The maintenance state is stored as a WordPress option (wmp_maintenance_active). It is automatically removed when the plugin is deactivated, so your site returns to normal if you deactivate WP Manager Pro.

Setting up a maintenance page with countdown timer

1

Configure your content

Open Maintenance Mode and click the Content tab. Enter a Page Title and Message that explain the situation to visitors.
2

Choose an appearance

Click the Appearance tab. Click one of the six gradient presets, or use the colour pickers to set custom colours. Select an emoji icon for the page.
3

Enable the countdown

Click the Access & Extras tab.

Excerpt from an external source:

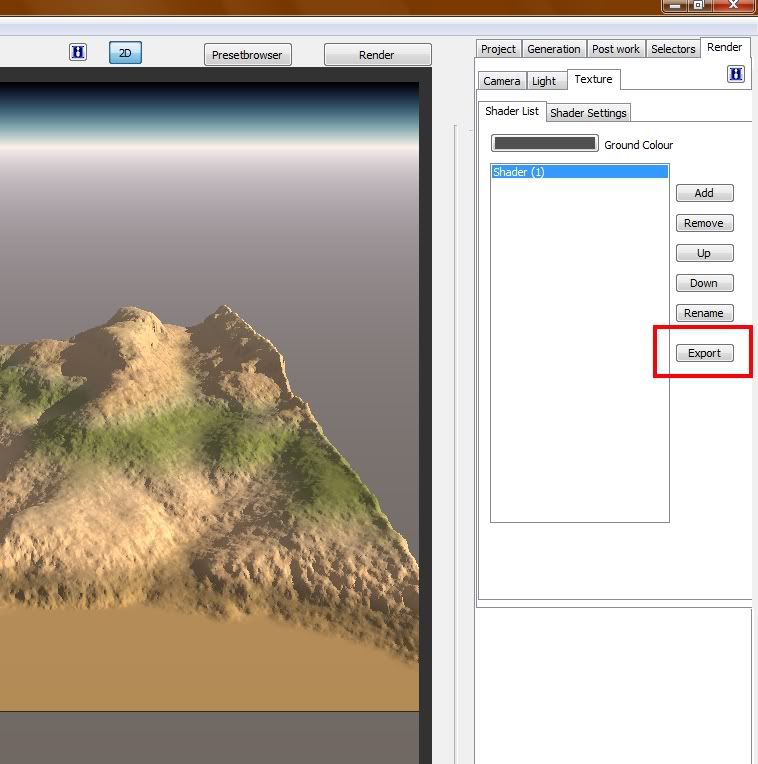This screenshot has height=764, width=758.
Task: Toggle the 2D view button
Action: coord(125,53)
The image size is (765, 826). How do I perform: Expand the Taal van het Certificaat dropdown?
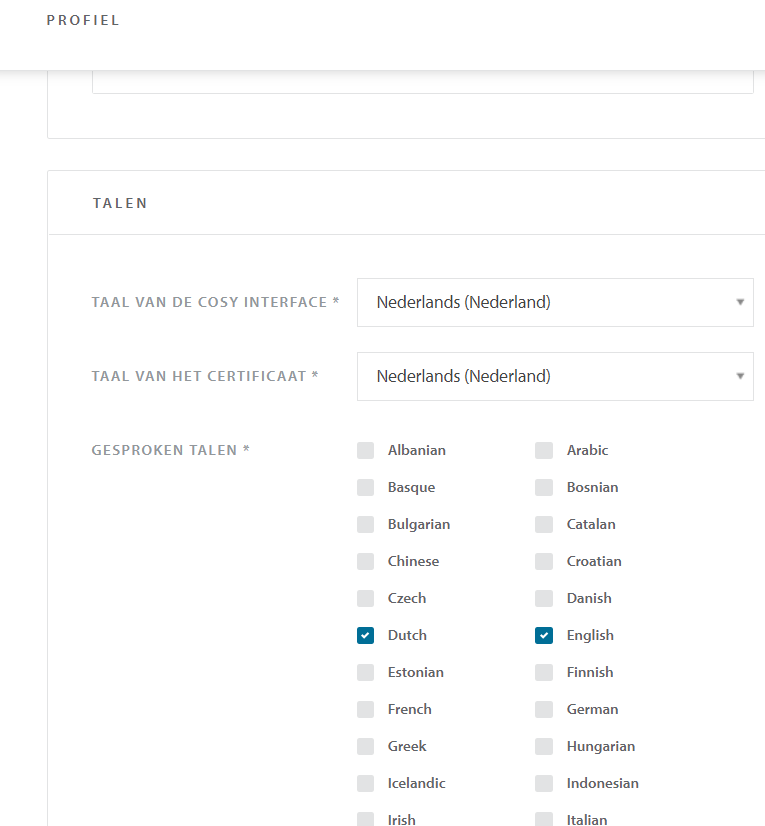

Toggle Show Countdown Timer on, then set the Countdown End Time to your expected completion date and time. Watch the countdown tiles appear in the preview.
4

Save your settings

Click Save Settings to persist the design without activating maintenance yet.
5

Activate maintenance mode

When you are ready, click Enable in the status banner. The site immediately shows the maintenance page to all non-administrator visitors.
6

Disable when done

Click Disable in the status banner when your work is complete. The site returns to normal instantly.
Use the Secret Bypass URL to let a client review the live site during maintenance. Generate a key in the Access & Extras tab, copy the bypass URL, and share it. They can browse the site normally for 7 days without logging in.